Would you please copy only the lines from the line that contains "Click the Start button on the taskbar" to the end of the data below, exactly, leaving every picture out?

(Saved data entries)
::::::

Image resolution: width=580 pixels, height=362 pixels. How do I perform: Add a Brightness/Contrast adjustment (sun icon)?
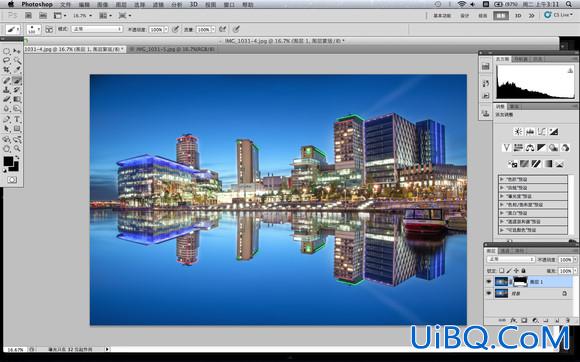(518, 132)
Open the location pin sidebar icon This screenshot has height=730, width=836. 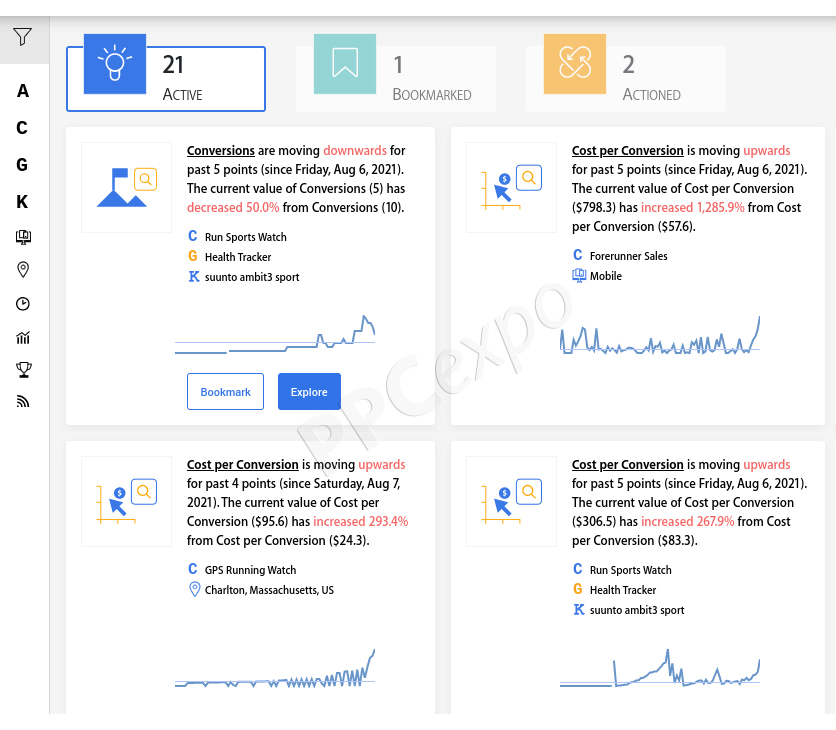click(x=23, y=269)
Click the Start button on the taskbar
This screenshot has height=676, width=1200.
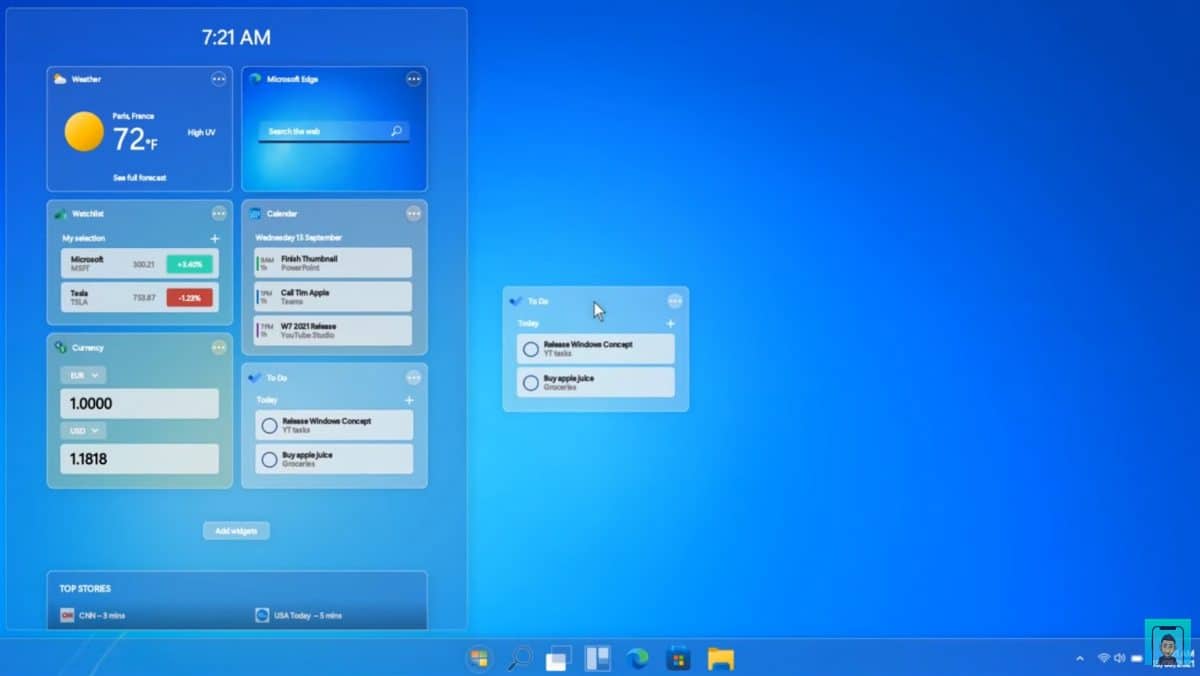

::::::

• **Final answer**:
Click the Start button on the taskbar
This screenshot has height=676, width=1200.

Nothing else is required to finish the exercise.